--- EXCERPT PROVIDED ---

In bioinformatics efforts, taxon sampling is directly restricted by the data available in genetic databases (e.g., GenBank). Mining these sources for data on a specific clade of interest (e.g., mammals) usually leads to extremely unbalanced data sets. A few genes may be available for dozens of taxa, but the number of available taxa decreases dramatically as the number of genes increases. We recently conducted a study to examine the relative accuracies of small trees compared with large trees by means of computer simulations in two taxon-sampling regimes: one where the sampling was biased toward taxa that were more common in GenBank (e.g., humans) and the other one where sampling was purely random (Rosenberg and Kumar, 2001). We reported a consistent decrease in error when using more taxa but found that this decrease was generally minor relative to the number of additional taxa sampled (Rosenberg and Kumar, 2001). Because the number of sites showed a larger effect on phylogenetic accuracy, we suggested using longer genes and fewer taxa rather than shorter genes for more taxa.

Zwickl and Hillis (2002) suggested that the partition metric-based method (Robinson and Foulds, 1981; Penny and Hendy, 1985) used in our study should have been normalized by considering the number of possible topologies for a given set of taxa. Without this normalization, the phylogenetic error for small trees could be underestimated. Although this normalization might be useful, the difference between the adjusted and original measurements is almost 0 if the number of taxa is greater than seven (Fig. 2; Zwickl and Hillis, 2002). Clearly, this problem affects only very small trees. Removal of all simulations sampling <10 taxa changes none of our primary conclusions (see also Zwickl and Hillis, 2002).

However, Eadj only takes into account the space of topological (branching pattern) configuration for a given number of taxa in a graph theoretic style; it implicitly assumes that all topologies with a certain topological difference are equally probable with respect to the optimality score. This assumption is clearly false. A measure based on the number of equally optimal trees (statistically) determined specifically for a given data set will likely be a better alternative (e.g., Kumar, 1996). In any case, we prefer computing the accuracy of phylogenetic inference in reconstructing a branch and an average of this number over all interior branches in a tree (as used in Rosenberg and Kumar, 2001), because these measures are direct and easily understood and can be computed when one conducts a large number of simulation replicates for each condition.

The distribution of phylogenetic error based on the tree diameter (the maximum distance between all pairs of taxa) of four-taxon samples reported by Zwickl and Hillis (2002) is another facet of analysis. The results reported are expected; they are not comparable and thus not in contradiction with those of Rosenberg and Kumar (2001). We had, however, extrapolated our result to suggest that phylogenetic trees with fewer taxa but large numbers of genes per taxon may be as accurate (if not more so) than those trees with many taxa but fewer genes.

--- DATA BLOCK ---

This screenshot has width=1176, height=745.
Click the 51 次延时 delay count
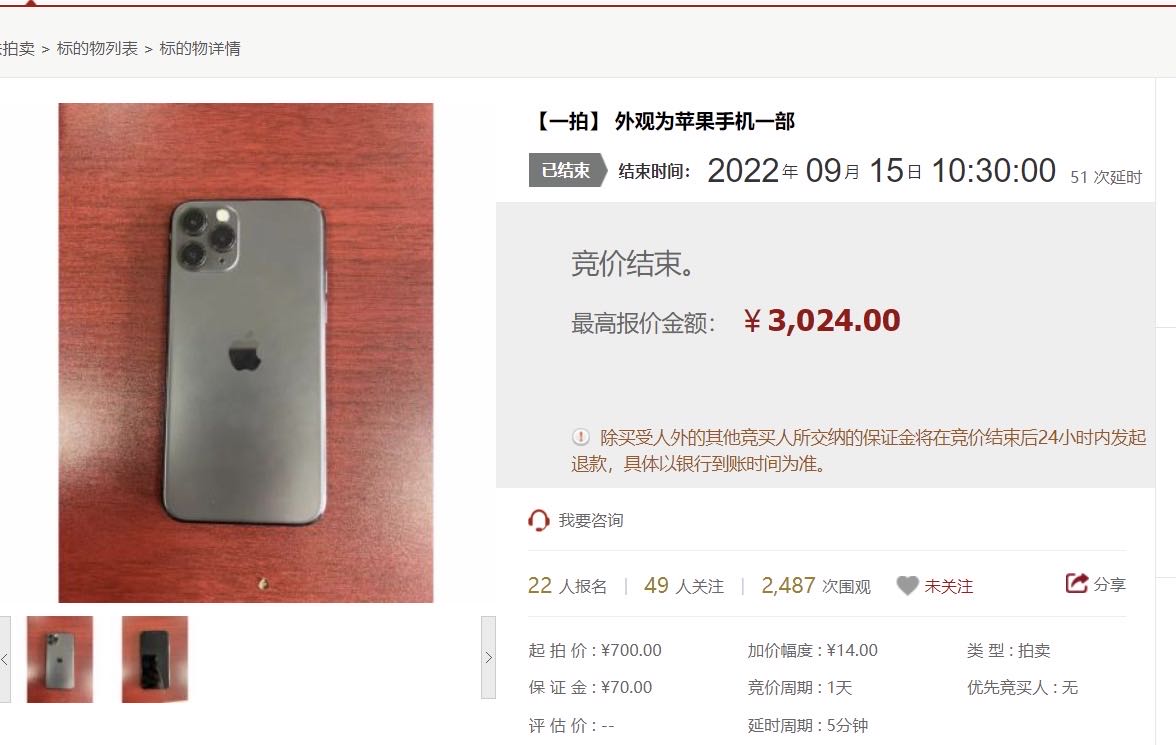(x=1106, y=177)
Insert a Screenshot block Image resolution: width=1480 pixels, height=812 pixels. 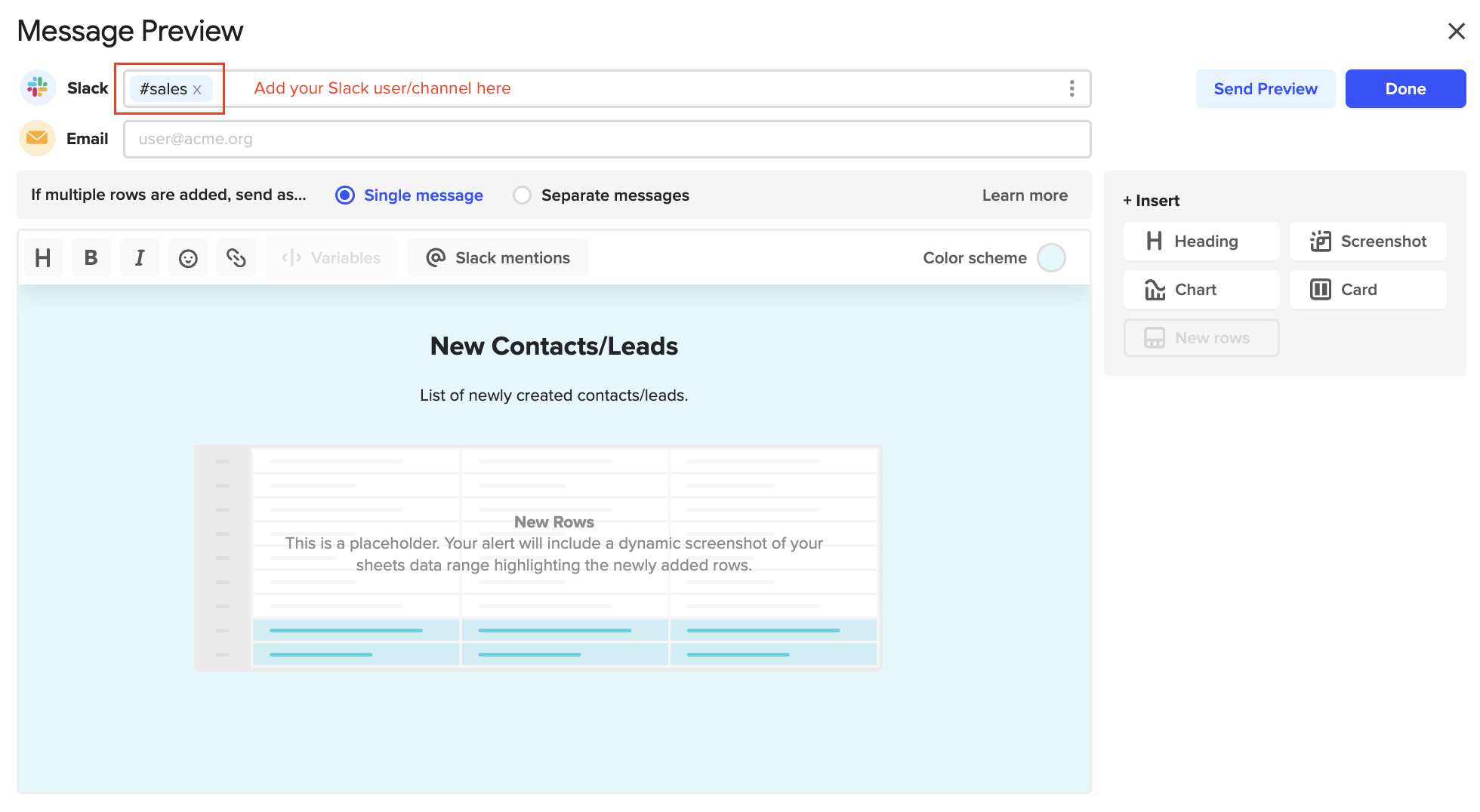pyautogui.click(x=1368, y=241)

---

ACTIVITY A
Using the taxon-sampling excerpt above, answer each question briefly:
(i) Which genetic database does the excerpt name as an example of a data source?
(ii) Above what number of taxa is the difference between the adjusted and original measurements almost 0?
(iii) How does the excerpt define tree diameter?
ACTIVITY B
Duplicate everything in the taxon-sampling excerpt from "However, Eadj only" down to "for each condition.".

YOUR SOLUTION A
(i) GenBank
(ii) Seven
(iii) The maximum distance between all pairs of taxa

YOUR SOLUTION B
However, Eadj only takes into account the space of topological (branching pattern) configuration for a given number of taxa in a graph theoretic style; it implicitly assumes that all topologies with a certain topological difference are equally probable with respect to the optimality score. This assumption is clearly false. A measure based on the number of equally optimal trees (statistically) determined specifically for a given data set will likely be a better alternative (e.g., Kumar, 1996). In any case, we prefer computing the accuracy of phylogenetic inference in reconstructing a branch and an average of this number over all interior branches in a tree (as used in Rosenberg and Kumar, 2001), because these measures are direct and easily understood and can be computed when one conducts a large number of simulation replicates for each condition.